The chart below shows the development of used car retail pricing over the past two years:-
Data powered by cazana.com
This chart is interesting because it contradicts the media assumption that diesel cars are bad news.
Over the past two years, ex-fleet diesel car retail prices have improved by three percentage points and during the course of both years, the trend has therefore been upwards.
In fact, the performance of retail diesel pricing during 2018 was been more stable than it was the previous year.
The January 2019 figure of 49% of OCN suggests that retail pricing for this age and mileage will continue to improve.
With data like this giving a true picture of diesel car demand there are some risk departments in large organisations that are beginning to take a different view on where retail pricing may be at the end of the next cycle of diesel fleet vehicles.
Manually edited insight has a subjective level that is proving to be a barrier to being able to do good business now when there are such fluid and exciting used car market conditions real-time data is now essential to be able to understand what is happening on a day-by-day basis.
It therefore gives both risk and remarketing teams the ability to take advantage of nuances in the market that will allow them to maximise on both front-end profit and ROI when the car is de-fleeted.
The health of luxury cars
If the diesel market is interesting now as is the performance in the luxury car sector.

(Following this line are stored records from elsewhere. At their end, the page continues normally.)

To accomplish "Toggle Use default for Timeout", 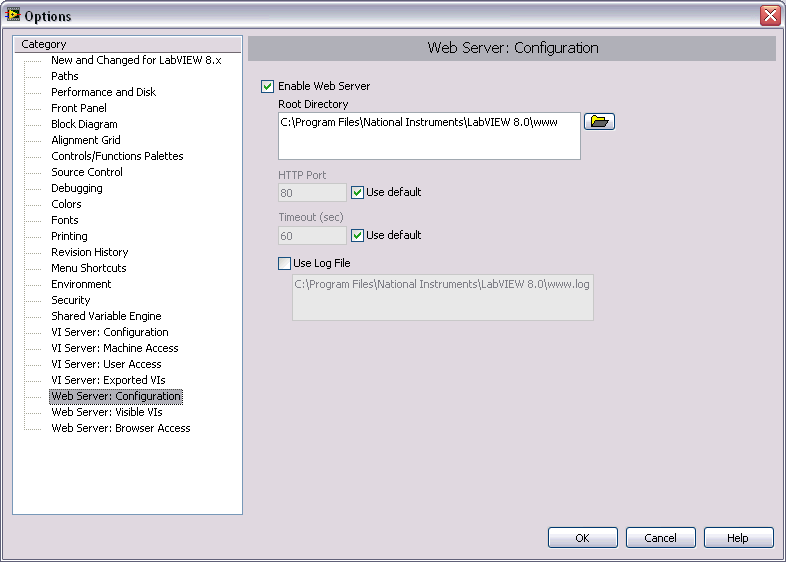I will (358, 235).
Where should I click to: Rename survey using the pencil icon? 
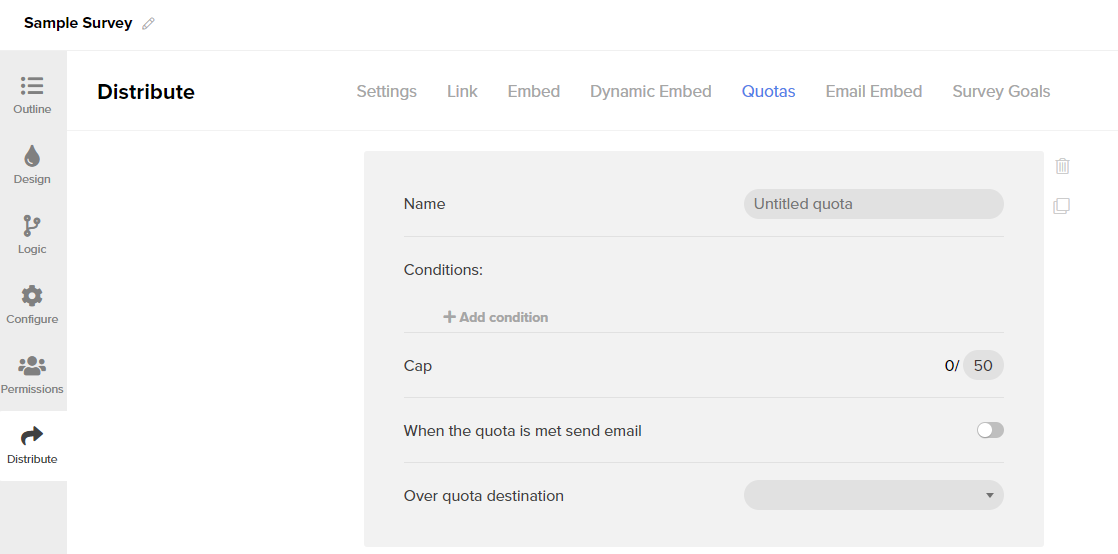[x=148, y=24]
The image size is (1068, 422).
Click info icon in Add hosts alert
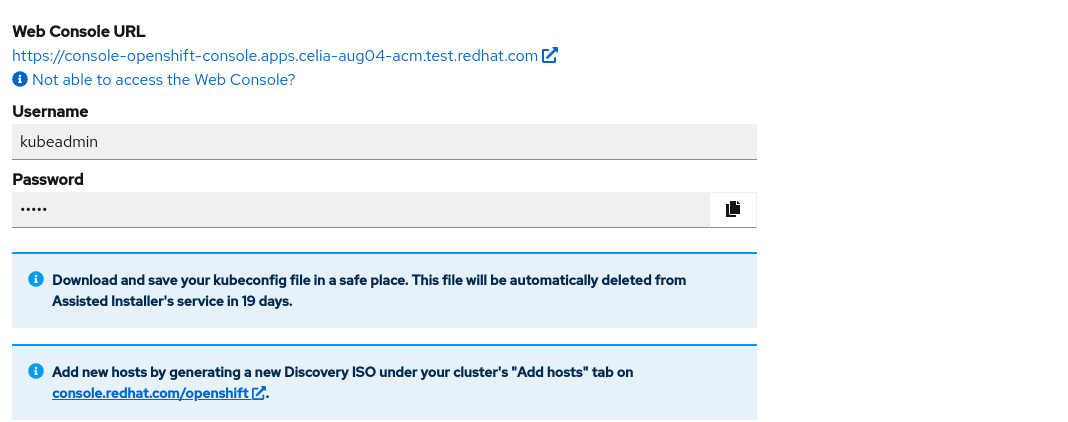click(x=36, y=371)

There has been a lot of anecdotal discussion about the long-term future of the traditional luxury car market and more so in the last six months.
Mixed reports of the popularity of high value luxury cars have been prevalent with opinion flicking from a life is healthy message to grave concerns over entrepreneurs and business leaders seeking to reduce outlay and buying a more cost-effective car.

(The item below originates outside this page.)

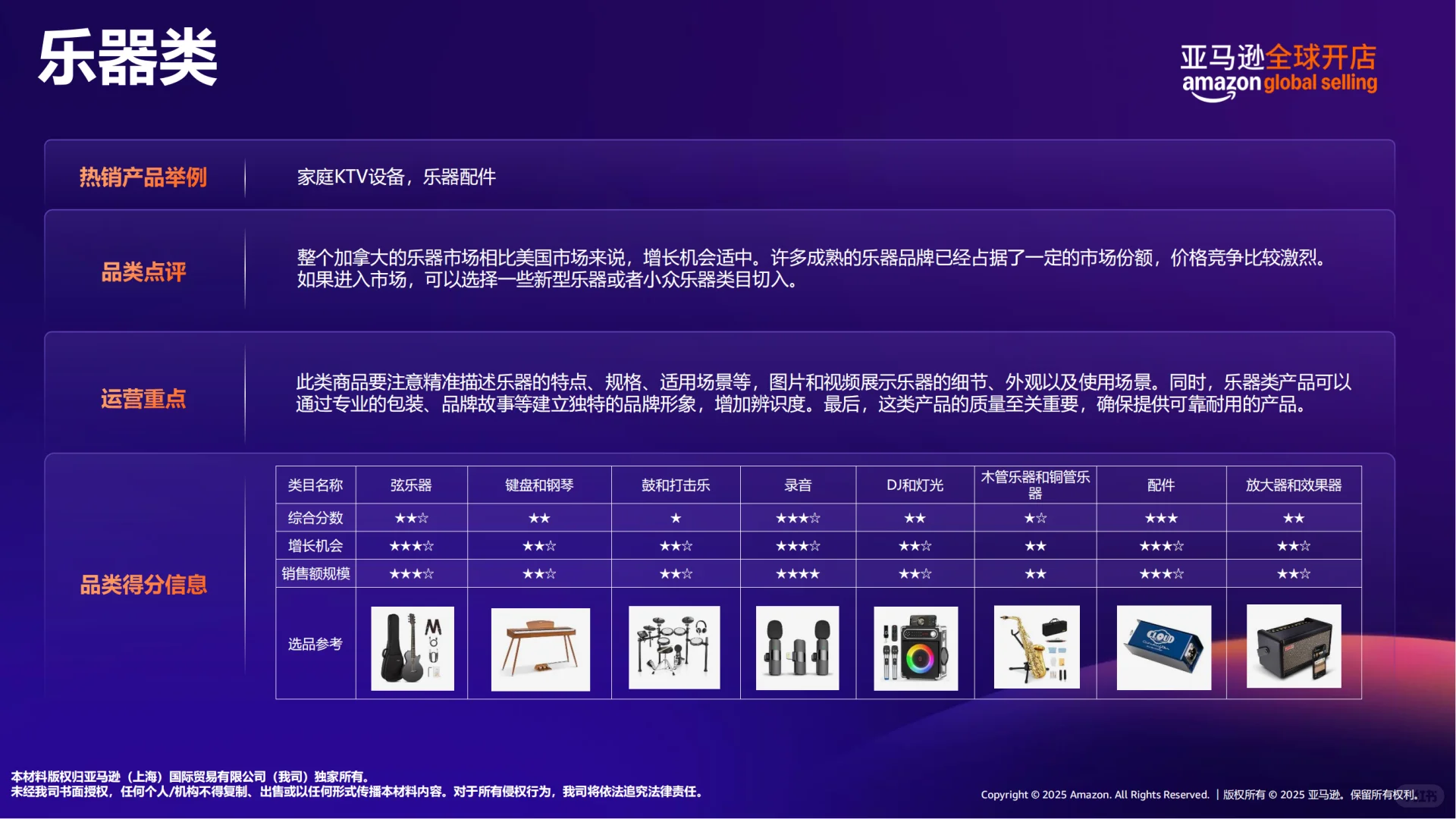The image size is (1456, 819).
Task: Click the wireless microphones image under 录音
Action: [796, 648]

The chart below focusses on some of the key players in the luxury car segment and displays retail pricing performance as a percentage of original cost new over the last 12 months:-
Data powered by cazana.com
It is important to acknowledge that there is less volume of data for this sector of the market due to the lower numbers registered new, but this chart is therefore almost more valuable as it really shows the volatility of this sector of the market.
These cars all represent fabulous value for money in the used market and for a consumer seeking luxury and who is not put off by the potential for some big bills should the cars go wrong, then there are opportunities to bag a great value car.
Key considerations looking at this chart are the general stability and similarity in pricing for the Jaguar and the Audi and the latter is perhaps a surprise given that it is most competitive against the BMW in the new market.
The volatility of the pricing performance for the BMW suggests peaks and troughs in supply in the used market and this is often indicative of front-end tactical activity coming home to roost as they defleet end of contract cars into the used market.
The performance of the Mercedes is interesting as in percentage terms it performs significantly better than its competitors although it is worth acknowledging that the average cost new for the sample data was higher than the competitors but not by that much.
As such this may well reflect the demand for the product overall.
In summary, the fleet sector may be about to go through some difficult times from a new registration point of view.
The concerns over diesel as a used proposition seem largely unfounded and the lack of these going forward and the ongoing strength of the used car market will probably present some profit opportunities on the years ahead.
Using real-time data for both risk and remarketing teams will give any business the foundation for greater insight and profit.